Greyhound racing started in the UK in 1926. The National Greyhound Racing Club oversaw racing from 1928. In 2006 The Sunday Times revealed a Seaham builders’ merchant had killed 10,000 greyhounds over 15 years using a bolt gun for £10 a dog. This catalysed public outrage and a chain of enquiries which have brought about limited change:
- 2006: an All-Party Parliamentary Group for Animal Welfare called inter alia for the racing industry to be required by law to record and publish annual injuries on a central database.
- 2007: Lord Donoughue’s report conducted on behalf of the racing industry focused on self-regulation and anonymous data recording.
- 2009: The Greyhound Board of Great Britain replaced the National Greyhound Racing Club.
- 2010: Welfare of Racing Greyhounds Regulations introduced.
- 2016: DEFRA Post-Implementation Review of the 2010 Regulations. The Regulations were considered to be “successful” subject to some caveats. The DEFRA review agreed that GBGB should have done more in the preceding 5 years to be transparent. DEFRA committed to consider other approaches including regulation if necessary.
- 2015/16: The Select Committee on Environmental Food and Rural Affairs (EFRA) reviewed the 2010 Regulations. Again the lack of data made it difficult to judge the welfare provision. The GBGB had been collecting data but not collating it centrally. EFRA proposed a 2-year probationary period
- 2015 DEFRA secured the GBGB’s commitment to publish statistics with a full data set to be ready by end 2017. The final and complete 2017 stats were published in January 2019. Incomplete data was published in March 2018 failing to take account of the 6 month time lag in retirement figures.
- 2016: the GBGB agreed to develop a Publicly Available Specification through the BSI for trainers’ kennels off-track and have it incorporated into its UKAS accreditation by December 2017. This has been delayed until 2021.
- 2018: GBGB announced its “Greyhound Commitment”, a welfare reform programme. It conveniently converted EFRA’s proposed 2 year probationary period into a 7 year breathing space.
- 2018: All Parliamentary Dog Advisory Welfare Group (APDAWG) meeting: “Greyhound Racing in the UK: an Update on Welfare”. Prof. Andrew Knight presented: “Injuries in Racing Greyhounds” which prompted Forever Hounds Trust to change from a neutral position to one of opposition to greyhound racing. FHT called for racing to be phased out.
- 2019 (May 22nd): Greyhound Forum discussed Prof. Knight’s report and the GBGB agreed to meet Prof. Knight to discuss updated science. To date the GBGB has not pursued this.
Taking the last 15 years together with the serious and persistent concerns about greyhound welfare as well as the lack of public accountability, the time has come for greyhound racing to end.
- 80 – 83% of greyhounds racing in the UK are bred in Ireland.
- The Irish Greyhound Board (IGB) is a semi-state commercial body and receives funding of €16.8m p.a. from the Irish Government via the Horse & Greyhound Racing fund.
- €250m has been paid to the IGB since 2001.
- A 2019 RTE Investigates tv programme showed that the racing industry in Ireland is producing 1,000% more greyhounds each year than needed to sustain a racing industry.

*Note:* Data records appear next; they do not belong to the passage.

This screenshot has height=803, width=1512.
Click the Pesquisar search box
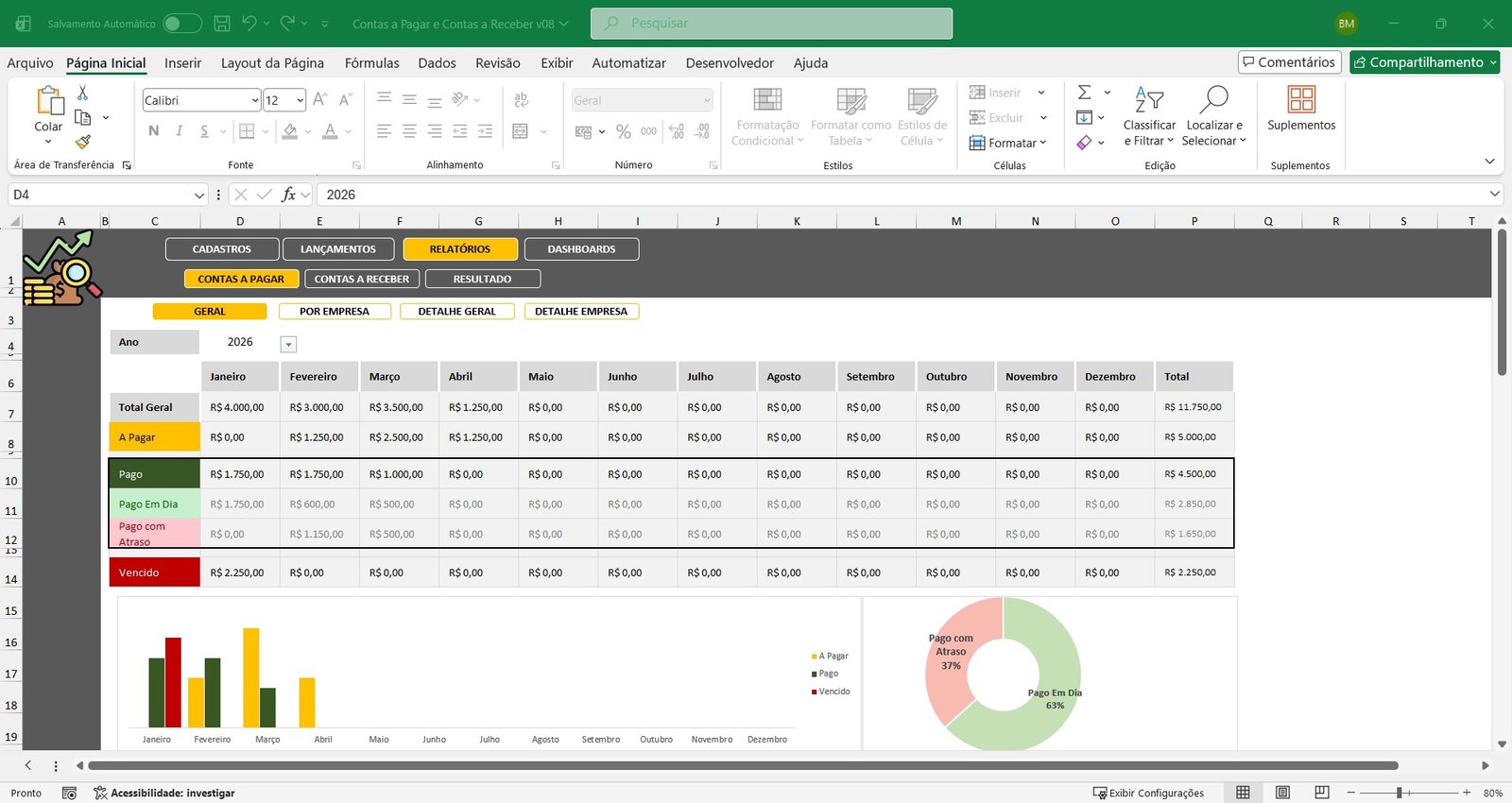click(771, 24)
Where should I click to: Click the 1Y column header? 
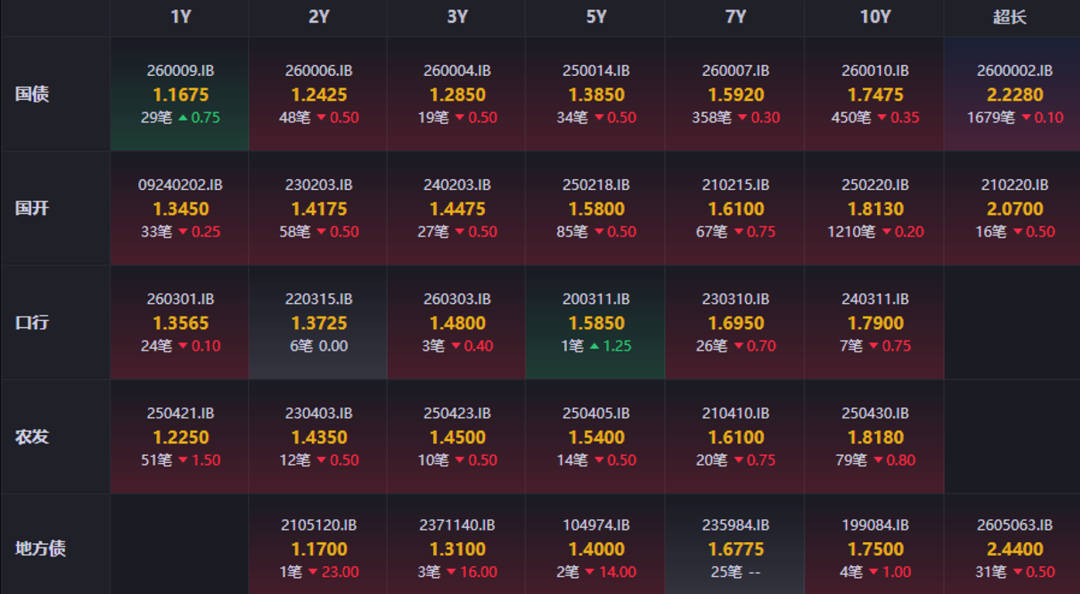tap(180, 17)
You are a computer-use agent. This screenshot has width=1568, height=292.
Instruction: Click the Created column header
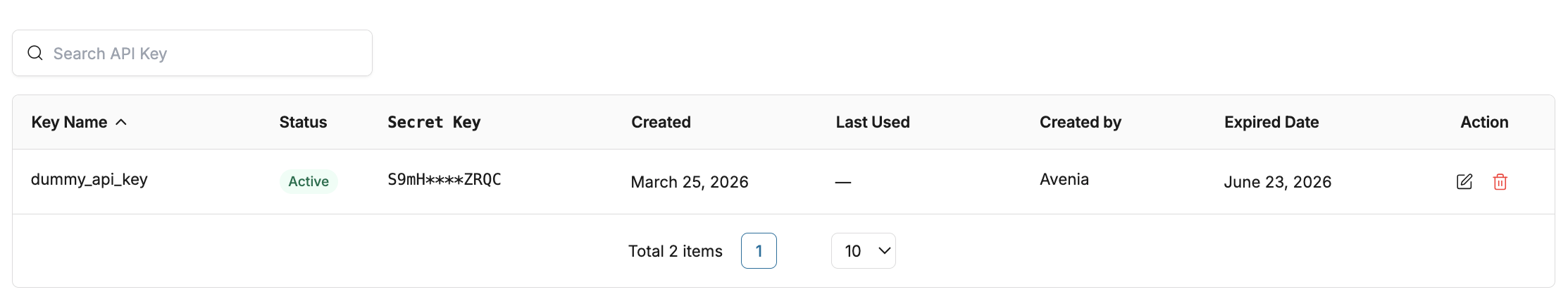pos(661,122)
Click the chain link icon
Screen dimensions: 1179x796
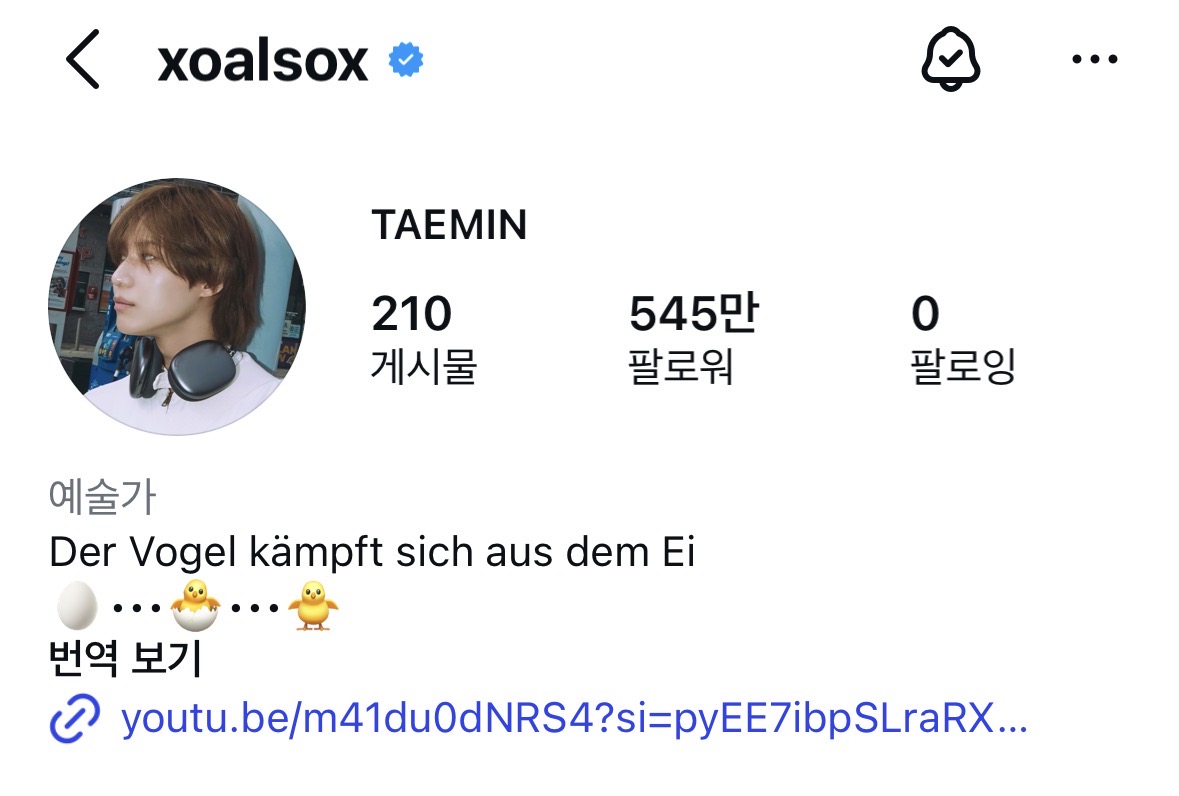tap(74, 719)
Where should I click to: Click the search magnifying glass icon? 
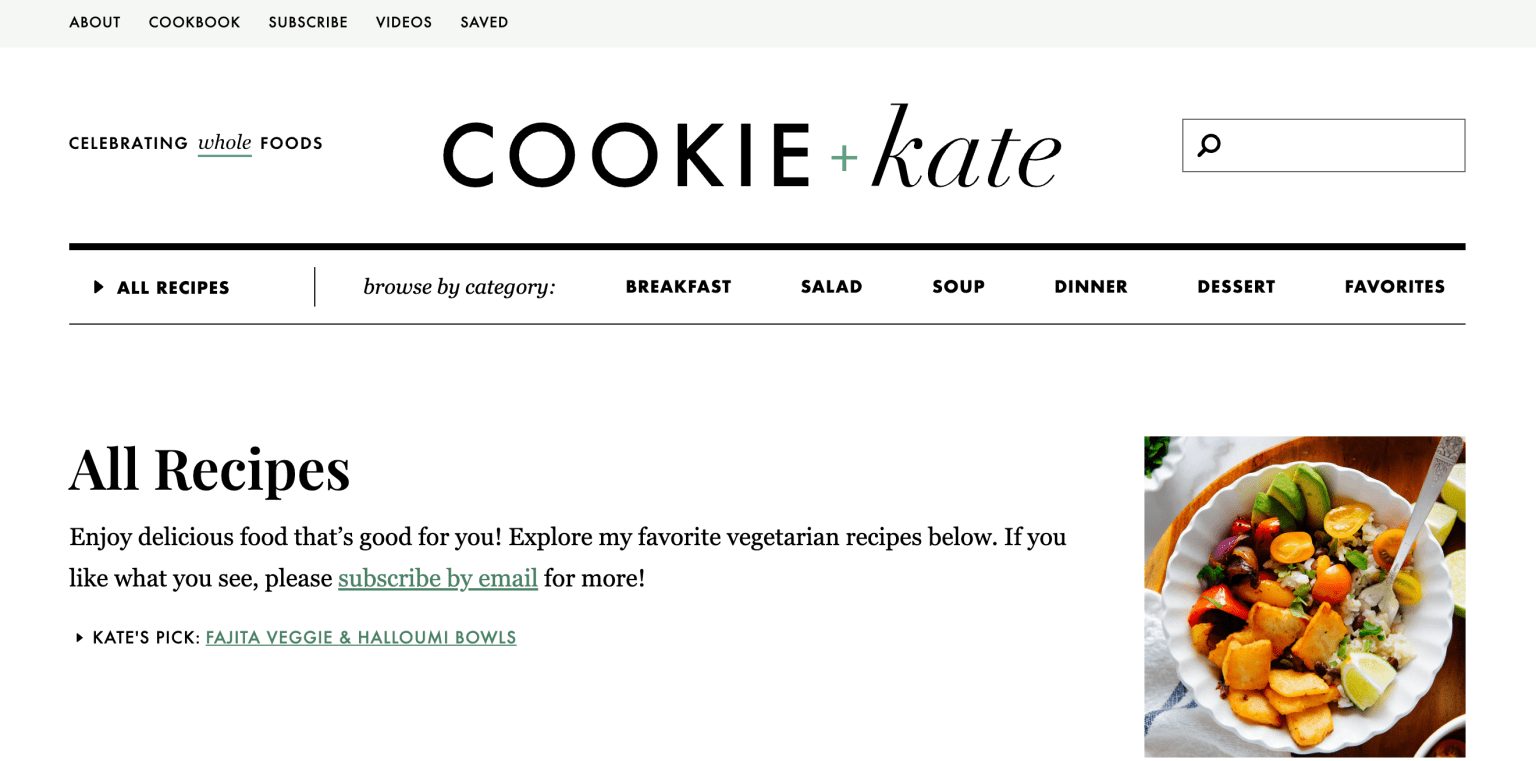[1209, 145]
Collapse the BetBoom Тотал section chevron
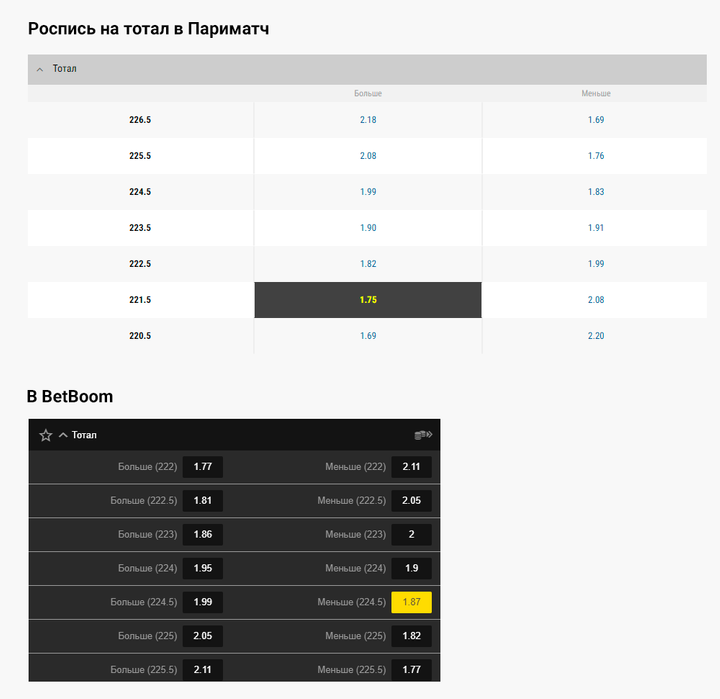The width and height of the screenshot is (720, 699). click(x=63, y=435)
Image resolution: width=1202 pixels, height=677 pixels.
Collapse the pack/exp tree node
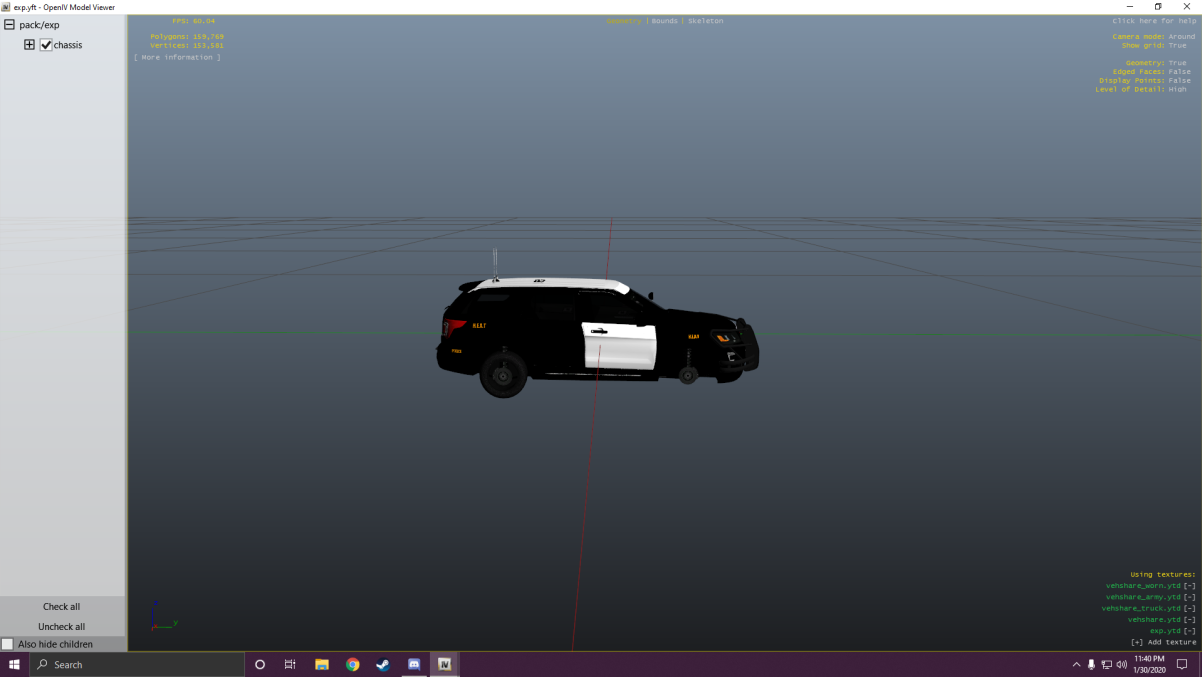[x=9, y=25]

- About 6,250 greyhounds are exported annually to the UK at prices which are less than 50% of the “production cost”. This is dumping in international trade terms.
- The RTE programme revealed that 6,000 greyhounds are culled annually.
- Dog racing is illegal in 41 US states
- Reps Tony Cardenas (California) and Steve Cohen (Tennessee) are sponsoring a federal bill to make engaging in commercial dog racing a federal crime.